§ What to do
Please restate, exactly as they appear, only the lines from the one that contains "The image size is (212, 141)." to the final line of the entries, with no pictures.

§ Input data
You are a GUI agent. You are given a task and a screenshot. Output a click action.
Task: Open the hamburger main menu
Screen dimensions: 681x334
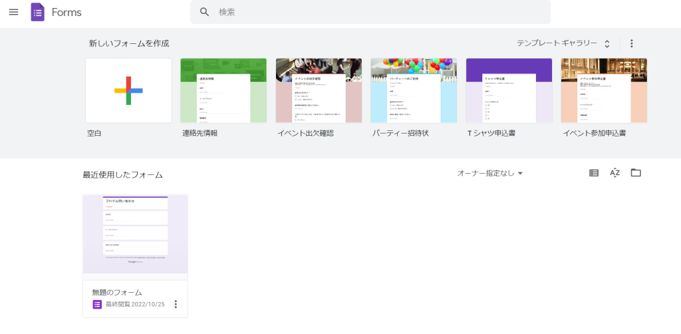[13, 12]
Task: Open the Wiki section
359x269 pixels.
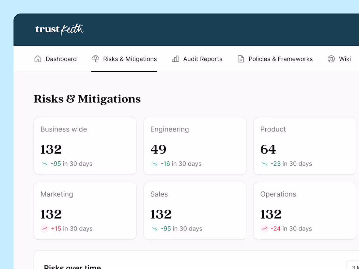Action: click(345, 59)
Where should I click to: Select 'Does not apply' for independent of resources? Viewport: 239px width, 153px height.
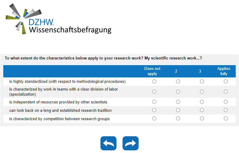pyautogui.click(x=154, y=102)
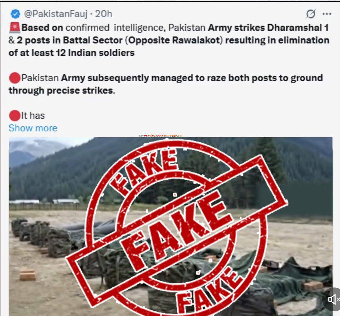Viewport: 340px width, 316px height.
Task: Click the red siren emoji icon
Action: [15, 28]
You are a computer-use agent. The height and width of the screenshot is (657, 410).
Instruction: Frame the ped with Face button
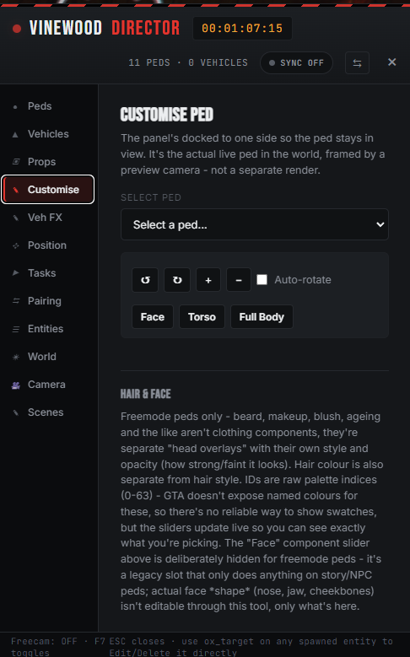(153, 317)
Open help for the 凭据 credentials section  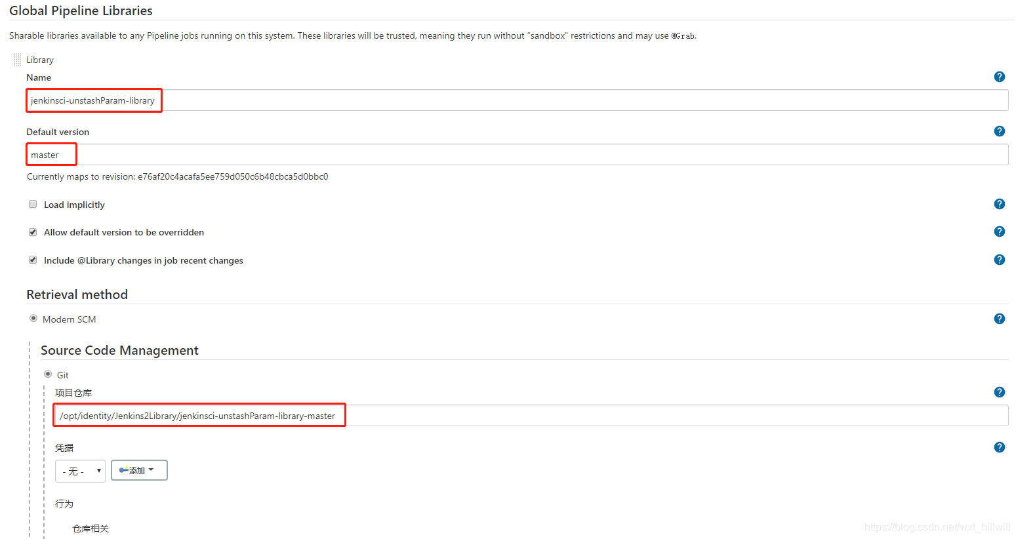click(x=999, y=447)
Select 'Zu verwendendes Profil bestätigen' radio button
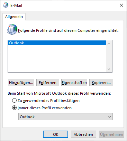The image size is (127, 141). [x=14, y=101]
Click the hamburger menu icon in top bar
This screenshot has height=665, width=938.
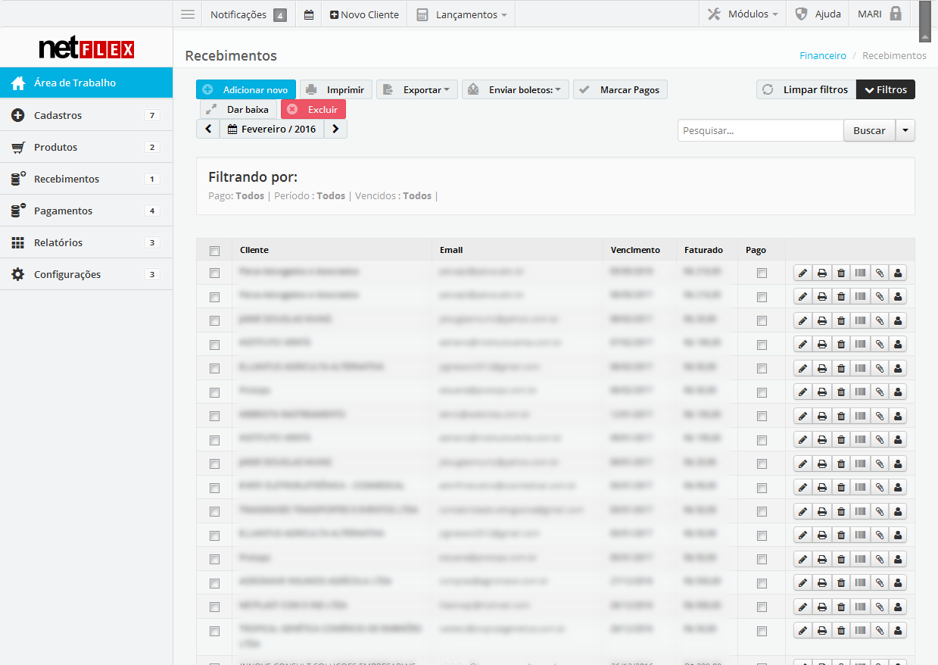[188, 14]
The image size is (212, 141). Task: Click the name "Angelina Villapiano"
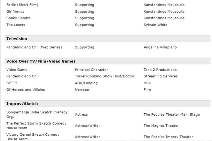coord(160,47)
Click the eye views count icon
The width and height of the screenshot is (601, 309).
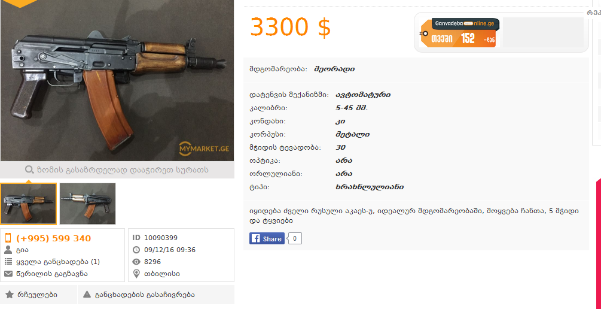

§ Written answer
The image size is (212, 141). Task: Click the name "Angelina Villapiano"
coord(160,47)
Click the eye views count icon
The width and height of the screenshot is (601, 309).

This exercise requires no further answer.